━━ Data for the task
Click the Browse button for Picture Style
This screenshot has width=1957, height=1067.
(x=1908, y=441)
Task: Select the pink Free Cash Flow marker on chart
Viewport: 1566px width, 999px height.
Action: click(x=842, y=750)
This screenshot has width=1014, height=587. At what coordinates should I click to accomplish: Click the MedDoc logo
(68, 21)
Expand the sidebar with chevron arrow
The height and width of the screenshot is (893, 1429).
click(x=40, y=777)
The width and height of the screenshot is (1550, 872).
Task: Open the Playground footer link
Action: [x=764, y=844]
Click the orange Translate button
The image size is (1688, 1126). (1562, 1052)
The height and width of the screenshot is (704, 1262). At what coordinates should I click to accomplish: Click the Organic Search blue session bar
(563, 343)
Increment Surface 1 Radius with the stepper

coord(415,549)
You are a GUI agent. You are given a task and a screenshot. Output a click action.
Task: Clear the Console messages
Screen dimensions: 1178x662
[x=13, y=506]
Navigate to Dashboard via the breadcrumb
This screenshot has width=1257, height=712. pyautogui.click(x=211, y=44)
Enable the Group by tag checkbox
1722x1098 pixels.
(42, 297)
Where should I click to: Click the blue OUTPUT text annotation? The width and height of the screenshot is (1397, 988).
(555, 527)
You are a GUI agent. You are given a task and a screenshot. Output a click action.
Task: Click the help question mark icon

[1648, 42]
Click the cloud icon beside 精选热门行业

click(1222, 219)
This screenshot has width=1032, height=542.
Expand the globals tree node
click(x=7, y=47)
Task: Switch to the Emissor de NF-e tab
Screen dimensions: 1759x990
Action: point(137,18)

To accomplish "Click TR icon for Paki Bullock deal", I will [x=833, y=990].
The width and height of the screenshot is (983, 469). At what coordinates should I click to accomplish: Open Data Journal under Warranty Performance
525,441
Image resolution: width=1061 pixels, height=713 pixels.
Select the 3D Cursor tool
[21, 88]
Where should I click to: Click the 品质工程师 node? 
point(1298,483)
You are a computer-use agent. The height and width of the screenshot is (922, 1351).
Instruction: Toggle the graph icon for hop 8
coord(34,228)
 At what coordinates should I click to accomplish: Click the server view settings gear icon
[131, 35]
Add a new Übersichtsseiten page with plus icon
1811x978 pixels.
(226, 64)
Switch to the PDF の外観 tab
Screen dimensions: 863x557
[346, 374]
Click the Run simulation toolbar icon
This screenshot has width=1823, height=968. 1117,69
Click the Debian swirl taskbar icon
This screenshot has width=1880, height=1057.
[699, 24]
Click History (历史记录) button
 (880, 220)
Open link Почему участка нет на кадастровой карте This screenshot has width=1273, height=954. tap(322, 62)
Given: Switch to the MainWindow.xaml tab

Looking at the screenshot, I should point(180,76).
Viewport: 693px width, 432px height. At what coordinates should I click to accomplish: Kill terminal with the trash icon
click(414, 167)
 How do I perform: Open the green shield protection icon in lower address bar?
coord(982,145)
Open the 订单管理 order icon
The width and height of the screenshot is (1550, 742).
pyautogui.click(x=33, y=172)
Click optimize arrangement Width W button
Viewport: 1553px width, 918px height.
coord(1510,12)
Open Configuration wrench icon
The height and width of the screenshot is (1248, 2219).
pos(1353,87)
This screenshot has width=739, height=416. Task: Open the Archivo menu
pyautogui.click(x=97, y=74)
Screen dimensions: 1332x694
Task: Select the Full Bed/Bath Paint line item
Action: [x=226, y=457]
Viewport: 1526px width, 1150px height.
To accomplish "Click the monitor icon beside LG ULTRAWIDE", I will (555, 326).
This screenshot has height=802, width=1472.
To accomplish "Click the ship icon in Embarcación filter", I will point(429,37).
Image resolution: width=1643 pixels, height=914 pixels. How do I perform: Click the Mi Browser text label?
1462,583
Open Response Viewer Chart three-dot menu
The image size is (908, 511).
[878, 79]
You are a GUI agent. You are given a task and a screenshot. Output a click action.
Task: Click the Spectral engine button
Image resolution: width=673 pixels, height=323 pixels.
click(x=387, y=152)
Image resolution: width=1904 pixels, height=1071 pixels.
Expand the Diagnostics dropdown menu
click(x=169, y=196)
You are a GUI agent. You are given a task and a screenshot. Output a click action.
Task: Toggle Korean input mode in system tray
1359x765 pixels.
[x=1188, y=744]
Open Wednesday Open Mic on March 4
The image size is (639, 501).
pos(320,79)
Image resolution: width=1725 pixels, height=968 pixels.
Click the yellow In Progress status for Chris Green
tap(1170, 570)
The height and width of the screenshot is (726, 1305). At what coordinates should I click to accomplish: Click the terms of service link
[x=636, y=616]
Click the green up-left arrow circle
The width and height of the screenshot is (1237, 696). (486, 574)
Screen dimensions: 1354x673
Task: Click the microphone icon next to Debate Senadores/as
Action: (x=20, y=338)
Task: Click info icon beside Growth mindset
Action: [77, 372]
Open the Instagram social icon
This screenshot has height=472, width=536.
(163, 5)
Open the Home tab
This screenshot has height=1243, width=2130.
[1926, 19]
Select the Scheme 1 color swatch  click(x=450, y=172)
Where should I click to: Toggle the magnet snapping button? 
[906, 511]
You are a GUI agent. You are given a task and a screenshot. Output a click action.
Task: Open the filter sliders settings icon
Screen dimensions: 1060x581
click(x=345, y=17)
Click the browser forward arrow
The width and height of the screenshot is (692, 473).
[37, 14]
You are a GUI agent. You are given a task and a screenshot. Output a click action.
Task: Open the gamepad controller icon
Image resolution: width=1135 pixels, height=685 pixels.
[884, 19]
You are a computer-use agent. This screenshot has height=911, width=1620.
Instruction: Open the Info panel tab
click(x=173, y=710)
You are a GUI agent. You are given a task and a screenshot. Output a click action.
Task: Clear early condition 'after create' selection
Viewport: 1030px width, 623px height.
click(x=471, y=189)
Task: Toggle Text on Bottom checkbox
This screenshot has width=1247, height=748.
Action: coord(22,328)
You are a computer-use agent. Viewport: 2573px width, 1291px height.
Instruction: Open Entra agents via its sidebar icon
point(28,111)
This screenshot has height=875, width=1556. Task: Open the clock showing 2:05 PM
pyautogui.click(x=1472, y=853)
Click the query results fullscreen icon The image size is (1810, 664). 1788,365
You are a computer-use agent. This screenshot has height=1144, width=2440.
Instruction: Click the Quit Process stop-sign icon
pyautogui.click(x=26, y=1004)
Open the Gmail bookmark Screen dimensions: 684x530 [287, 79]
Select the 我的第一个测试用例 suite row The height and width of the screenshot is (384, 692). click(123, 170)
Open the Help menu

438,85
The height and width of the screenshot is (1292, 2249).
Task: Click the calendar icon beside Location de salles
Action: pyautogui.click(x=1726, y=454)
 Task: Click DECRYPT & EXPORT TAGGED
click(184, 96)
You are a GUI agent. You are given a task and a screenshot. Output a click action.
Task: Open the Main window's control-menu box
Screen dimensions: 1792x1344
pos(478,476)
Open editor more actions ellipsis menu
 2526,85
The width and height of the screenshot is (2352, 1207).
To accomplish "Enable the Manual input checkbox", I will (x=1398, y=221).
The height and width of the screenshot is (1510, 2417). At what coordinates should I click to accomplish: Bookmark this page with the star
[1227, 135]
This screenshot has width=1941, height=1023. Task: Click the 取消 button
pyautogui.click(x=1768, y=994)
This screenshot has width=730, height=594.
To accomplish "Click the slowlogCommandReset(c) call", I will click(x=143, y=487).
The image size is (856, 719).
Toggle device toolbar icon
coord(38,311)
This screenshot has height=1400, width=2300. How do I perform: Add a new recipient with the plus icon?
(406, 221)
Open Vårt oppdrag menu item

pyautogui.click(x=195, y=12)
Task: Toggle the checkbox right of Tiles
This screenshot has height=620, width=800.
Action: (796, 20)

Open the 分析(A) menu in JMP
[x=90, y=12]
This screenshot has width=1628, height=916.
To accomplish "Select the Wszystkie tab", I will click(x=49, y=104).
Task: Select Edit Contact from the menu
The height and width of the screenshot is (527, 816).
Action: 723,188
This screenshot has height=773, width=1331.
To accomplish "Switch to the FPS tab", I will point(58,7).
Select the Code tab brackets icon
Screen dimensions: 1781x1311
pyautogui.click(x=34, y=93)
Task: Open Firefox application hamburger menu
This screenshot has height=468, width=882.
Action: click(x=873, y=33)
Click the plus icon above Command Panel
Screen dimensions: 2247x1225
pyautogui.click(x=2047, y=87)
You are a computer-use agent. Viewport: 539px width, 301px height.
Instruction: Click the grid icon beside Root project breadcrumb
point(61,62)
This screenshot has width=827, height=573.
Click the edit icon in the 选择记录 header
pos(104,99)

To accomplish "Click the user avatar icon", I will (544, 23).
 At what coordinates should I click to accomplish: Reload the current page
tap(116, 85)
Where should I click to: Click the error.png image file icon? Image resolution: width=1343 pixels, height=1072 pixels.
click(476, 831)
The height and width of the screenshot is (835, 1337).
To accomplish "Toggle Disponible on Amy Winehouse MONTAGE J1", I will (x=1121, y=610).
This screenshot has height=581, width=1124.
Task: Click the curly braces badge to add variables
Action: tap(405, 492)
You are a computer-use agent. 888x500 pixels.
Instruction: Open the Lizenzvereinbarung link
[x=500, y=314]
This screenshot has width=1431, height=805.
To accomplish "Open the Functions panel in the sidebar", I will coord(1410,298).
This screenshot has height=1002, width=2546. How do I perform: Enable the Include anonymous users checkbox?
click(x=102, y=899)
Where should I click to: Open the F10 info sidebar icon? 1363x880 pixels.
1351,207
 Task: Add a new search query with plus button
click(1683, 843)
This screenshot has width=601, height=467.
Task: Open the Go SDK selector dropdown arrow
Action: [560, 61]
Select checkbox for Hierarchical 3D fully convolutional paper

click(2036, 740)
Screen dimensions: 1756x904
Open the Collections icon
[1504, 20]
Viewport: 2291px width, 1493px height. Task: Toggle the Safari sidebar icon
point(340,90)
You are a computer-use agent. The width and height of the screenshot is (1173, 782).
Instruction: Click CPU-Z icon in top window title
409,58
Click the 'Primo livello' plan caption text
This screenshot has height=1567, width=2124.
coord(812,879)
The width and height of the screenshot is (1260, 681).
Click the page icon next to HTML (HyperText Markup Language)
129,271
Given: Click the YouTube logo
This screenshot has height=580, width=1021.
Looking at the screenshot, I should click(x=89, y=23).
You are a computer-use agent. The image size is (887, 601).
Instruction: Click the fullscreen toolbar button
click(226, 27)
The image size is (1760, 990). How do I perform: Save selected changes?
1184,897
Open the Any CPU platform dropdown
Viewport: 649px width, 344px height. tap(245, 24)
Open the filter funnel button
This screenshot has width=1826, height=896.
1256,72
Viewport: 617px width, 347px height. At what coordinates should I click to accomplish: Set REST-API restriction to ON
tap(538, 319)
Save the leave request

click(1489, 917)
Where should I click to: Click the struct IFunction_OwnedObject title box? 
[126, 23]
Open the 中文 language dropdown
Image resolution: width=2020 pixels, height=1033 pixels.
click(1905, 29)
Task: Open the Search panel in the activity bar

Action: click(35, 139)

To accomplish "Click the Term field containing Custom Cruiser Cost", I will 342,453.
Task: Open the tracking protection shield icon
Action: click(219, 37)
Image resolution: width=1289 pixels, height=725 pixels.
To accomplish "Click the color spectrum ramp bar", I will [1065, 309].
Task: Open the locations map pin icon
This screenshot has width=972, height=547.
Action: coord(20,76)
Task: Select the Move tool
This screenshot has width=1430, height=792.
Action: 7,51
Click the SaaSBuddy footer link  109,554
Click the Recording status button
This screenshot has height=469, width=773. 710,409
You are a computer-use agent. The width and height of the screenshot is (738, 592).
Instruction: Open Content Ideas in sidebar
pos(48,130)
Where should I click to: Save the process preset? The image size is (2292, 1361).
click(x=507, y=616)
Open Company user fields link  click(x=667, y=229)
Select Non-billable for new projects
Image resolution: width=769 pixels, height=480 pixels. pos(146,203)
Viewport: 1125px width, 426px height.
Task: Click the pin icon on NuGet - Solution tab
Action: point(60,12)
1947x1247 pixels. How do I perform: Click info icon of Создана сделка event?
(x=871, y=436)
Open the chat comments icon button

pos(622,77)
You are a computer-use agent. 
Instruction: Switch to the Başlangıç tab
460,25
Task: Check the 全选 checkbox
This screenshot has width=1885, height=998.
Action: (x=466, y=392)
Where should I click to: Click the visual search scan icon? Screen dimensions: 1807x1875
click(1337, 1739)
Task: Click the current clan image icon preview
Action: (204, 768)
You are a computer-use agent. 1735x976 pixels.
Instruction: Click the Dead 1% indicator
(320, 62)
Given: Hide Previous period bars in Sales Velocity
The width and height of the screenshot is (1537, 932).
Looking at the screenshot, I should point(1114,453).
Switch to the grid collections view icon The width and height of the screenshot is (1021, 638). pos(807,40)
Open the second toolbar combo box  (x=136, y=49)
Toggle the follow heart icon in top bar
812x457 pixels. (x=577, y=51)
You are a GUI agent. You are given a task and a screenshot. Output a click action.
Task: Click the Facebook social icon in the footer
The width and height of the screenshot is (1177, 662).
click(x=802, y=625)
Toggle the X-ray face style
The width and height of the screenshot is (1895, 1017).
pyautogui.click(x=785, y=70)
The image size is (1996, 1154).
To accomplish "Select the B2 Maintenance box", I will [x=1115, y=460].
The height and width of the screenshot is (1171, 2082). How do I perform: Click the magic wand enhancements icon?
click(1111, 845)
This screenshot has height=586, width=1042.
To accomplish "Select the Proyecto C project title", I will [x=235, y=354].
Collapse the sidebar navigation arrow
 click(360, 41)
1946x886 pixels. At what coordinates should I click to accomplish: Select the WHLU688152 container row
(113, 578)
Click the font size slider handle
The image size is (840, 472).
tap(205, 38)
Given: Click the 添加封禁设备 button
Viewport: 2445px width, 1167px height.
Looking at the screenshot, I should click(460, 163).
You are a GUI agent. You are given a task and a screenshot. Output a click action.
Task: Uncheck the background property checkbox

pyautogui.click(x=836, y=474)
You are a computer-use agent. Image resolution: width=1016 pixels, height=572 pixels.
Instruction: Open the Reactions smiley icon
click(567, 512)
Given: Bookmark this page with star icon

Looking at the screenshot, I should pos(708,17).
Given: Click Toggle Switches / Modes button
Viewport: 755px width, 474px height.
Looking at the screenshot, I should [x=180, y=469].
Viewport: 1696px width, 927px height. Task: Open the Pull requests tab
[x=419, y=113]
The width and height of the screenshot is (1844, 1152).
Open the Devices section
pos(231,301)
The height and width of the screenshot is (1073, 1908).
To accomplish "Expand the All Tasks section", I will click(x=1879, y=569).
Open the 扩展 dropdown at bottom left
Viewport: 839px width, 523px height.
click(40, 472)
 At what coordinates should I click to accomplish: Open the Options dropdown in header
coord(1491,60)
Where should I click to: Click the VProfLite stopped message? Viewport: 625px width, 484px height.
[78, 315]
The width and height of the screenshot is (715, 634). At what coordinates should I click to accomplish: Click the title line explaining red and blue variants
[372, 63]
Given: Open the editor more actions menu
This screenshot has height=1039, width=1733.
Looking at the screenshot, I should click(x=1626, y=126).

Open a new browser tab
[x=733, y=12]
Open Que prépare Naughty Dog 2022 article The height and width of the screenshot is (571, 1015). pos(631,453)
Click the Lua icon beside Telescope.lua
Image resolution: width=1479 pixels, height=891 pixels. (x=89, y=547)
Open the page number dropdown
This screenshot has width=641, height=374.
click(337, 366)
━━━━
In the entries above, please find the line with "This screenshot has height=1400, width=2300." and the line with "This screenshot has width=1431, height=805.", then write out exactly those two lines and every line between them, and nothing more.

**Exercise result:**
This screenshot has height=1400, width=2300. How do I perform: Add a new recipient with the plus icon?
(406, 221)
Open Vårt oppdrag menu item

pyautogui.click(x=195, y=12)
Task: Toggle the checkbox right of Tiles
This screenshot has height=620, width=800.
Action: (796, 20)

Open the 分析(A) menu in JMP
[x=90, y=12]
This screenshot has width=1628, height=916.
To accomplish "Select the Wszystkie tab", I will click(x=49, y=104).
Task: Select Edit Contact from the menu
The height and width of the screenshot is (527, 816).
Action: 723,188
This screenshot has height=773, width=1331.
To accomplish "Switch to the FPS tab", I will point(58,7).
Select the Code tab brackets icon
Screen dimensions: 1781x1311
pyautogui.click(x=34, y=93)
Task: Open Firefox application hamburger menu
This screenshot has height=468, width=882.
Action: click(x=873, y=33)
Click the plus icon above Command Panel
Screen dimensions: 2247x1225
pyautogui.click(x=2047, y=87)
You are a computer-use agent. Viewport: 539px width, 301px height.
Instruction: Click the grid icon beside Root project breadcrumb
point(61,62)
This screenshot has width=827, height=573.
Click the edit icon in the 选择记录 header
pos(104,99)

To accomplish "Click the user avatar icon", I will (544, 23).
 At what coordinates should I click to accomplish: Reload the current page
tap(116, 85)
Where should I click to: Click the error.png image file icon? Image resolution: width=1343 pixels, height=1072 pixels.
click(476, 831)
The height and width of the screenshot is (835, 1337).
To accomplish "Toggle Disponible on Amy Winehouse MONTAGE J1", I will (x=1121, y=610).
This screenshot has height=581, width=1124.
Task: Click the curly braces badge to add variables
Action: tap(405, 492)
You are a computer-use agent. 888x500 pixels.
Instruction: Open the Lizenzvereinbarung link
[x=500, y=314]
This screenshot has width=1431, height=805.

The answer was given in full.